**DATA TO PROCESS**
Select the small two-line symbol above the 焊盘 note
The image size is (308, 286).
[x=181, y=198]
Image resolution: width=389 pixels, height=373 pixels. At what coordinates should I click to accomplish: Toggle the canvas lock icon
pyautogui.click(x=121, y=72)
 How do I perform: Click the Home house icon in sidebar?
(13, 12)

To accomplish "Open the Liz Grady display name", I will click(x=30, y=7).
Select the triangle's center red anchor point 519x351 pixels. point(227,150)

...

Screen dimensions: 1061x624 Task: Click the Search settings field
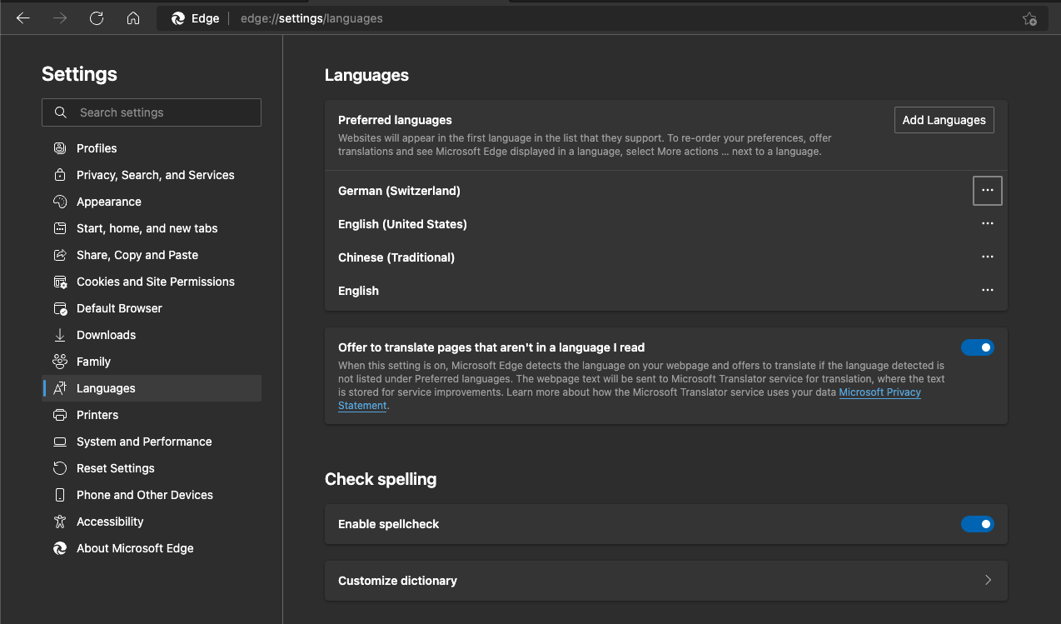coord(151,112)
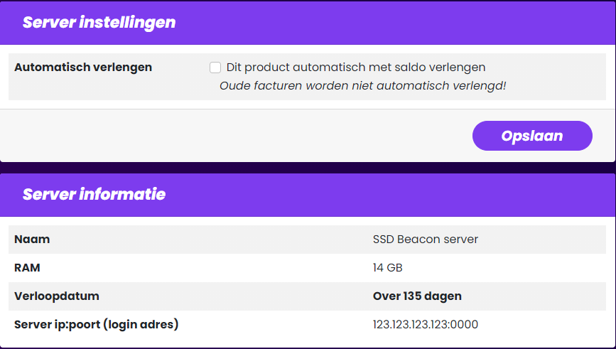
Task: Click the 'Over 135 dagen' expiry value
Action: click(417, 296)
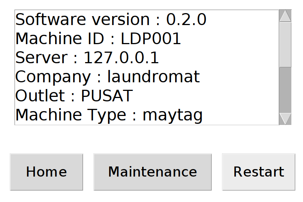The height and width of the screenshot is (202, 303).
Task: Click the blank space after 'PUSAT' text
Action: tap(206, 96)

--

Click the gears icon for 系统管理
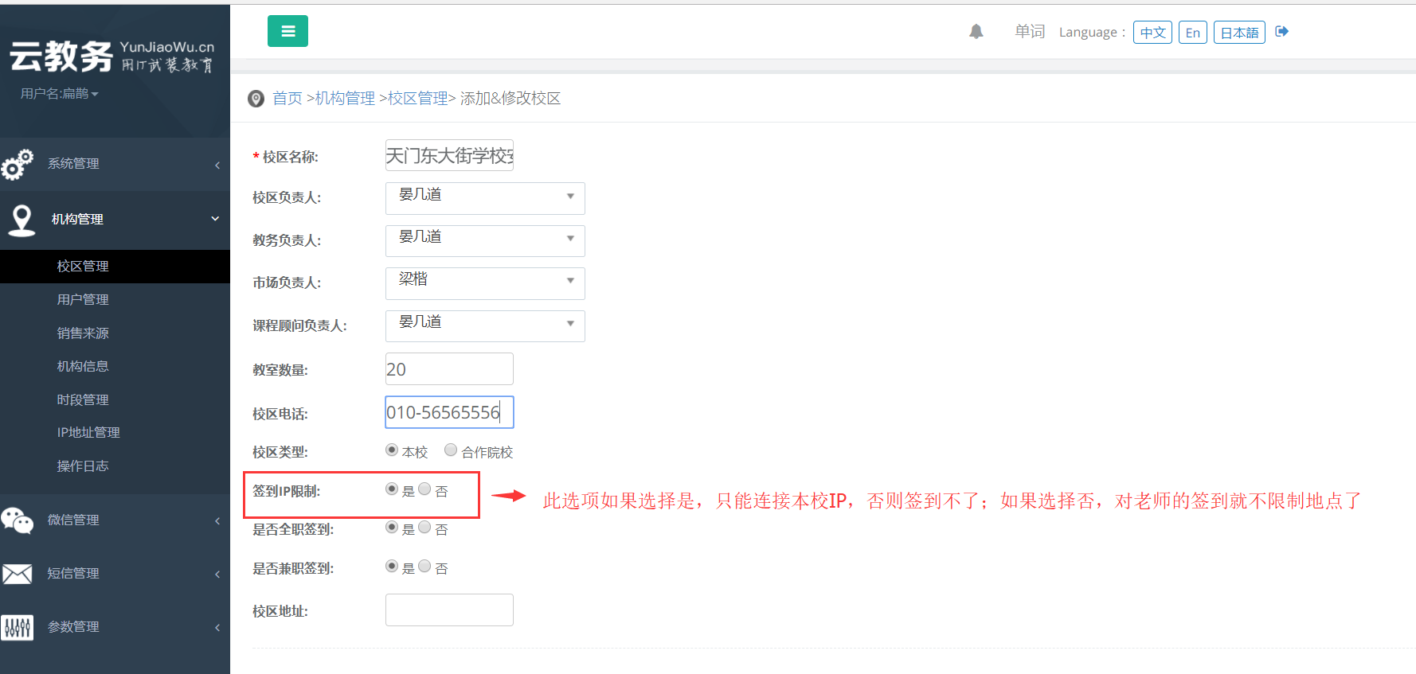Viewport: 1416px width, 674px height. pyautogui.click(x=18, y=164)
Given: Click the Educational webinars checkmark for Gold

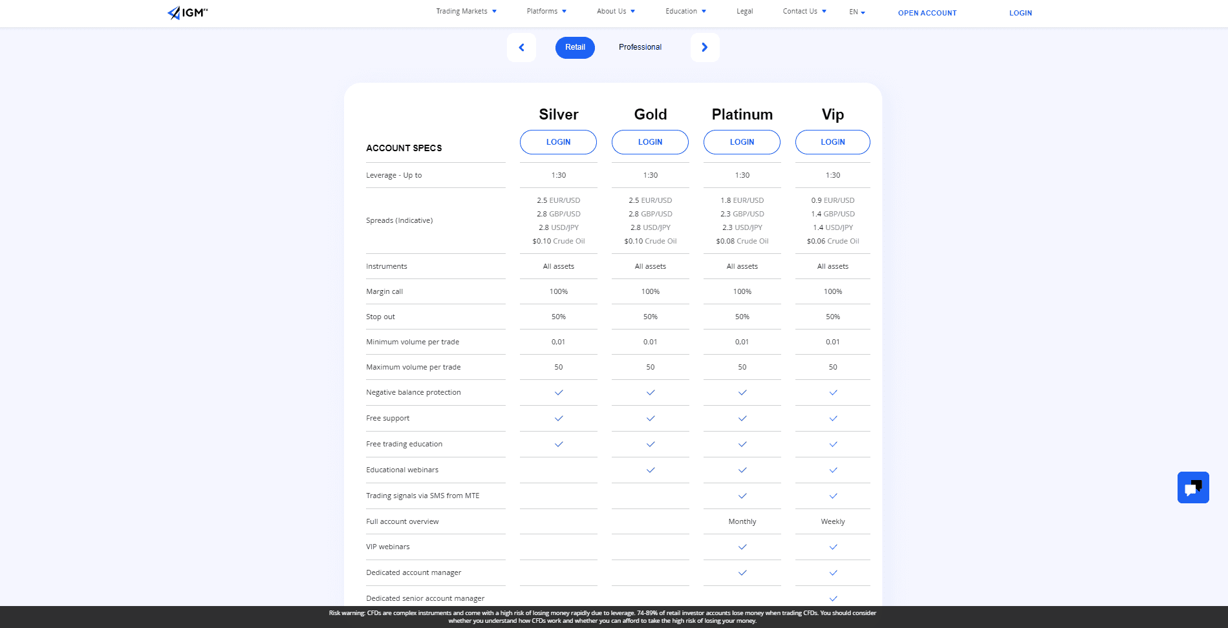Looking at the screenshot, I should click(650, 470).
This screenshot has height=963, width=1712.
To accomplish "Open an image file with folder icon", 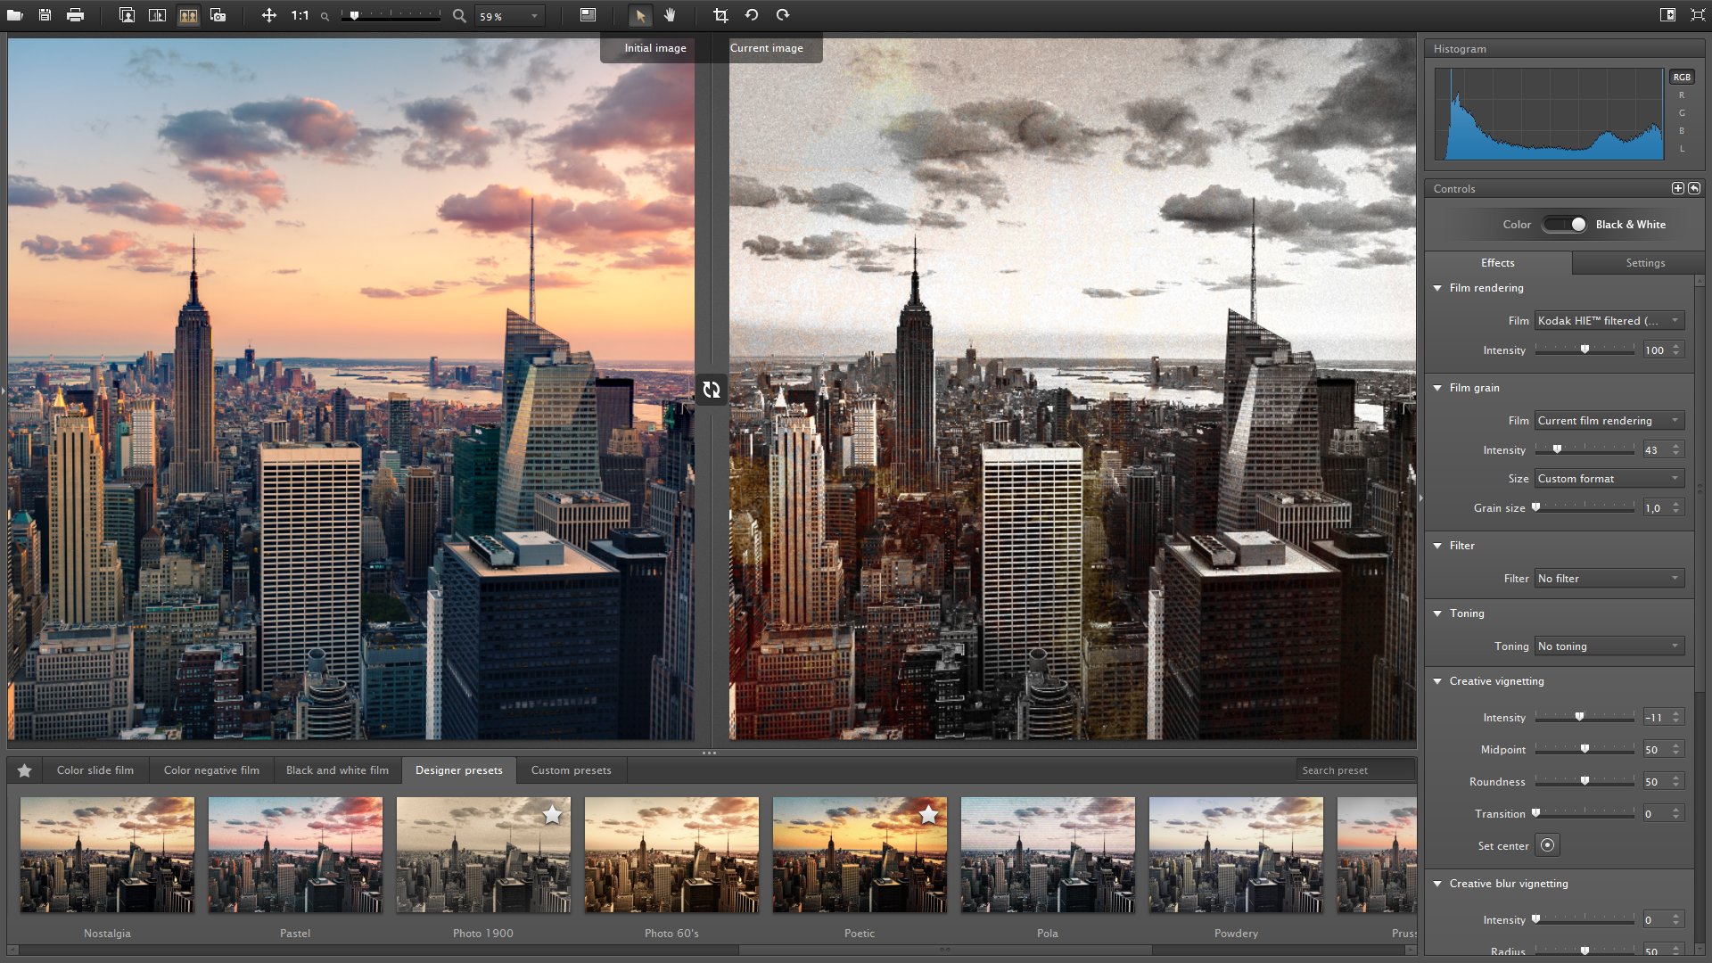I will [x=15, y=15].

**WHAT YOU ARE ASKED TO DO**
Can you rewrite the data from the line with "Screen dimensions: 1061x624" to the line with "Action: tap(206, 96)" as a numbered list, skipping blank lines and leaving out the pictures?

**RESPONSE TO THE EXERCISE**
1. Screen dimensions: 1061x624 Task: Click the Search settings field
2. coord(151,112)
3. Task: Click the 'Over 135 dagen' expiry value
4. Action: click(417, 296)
5. The height and width of the screenshot is (202, 303).
6. Task: Click the blank space after 'PUSAT' text
7. Action: tap(206, 96)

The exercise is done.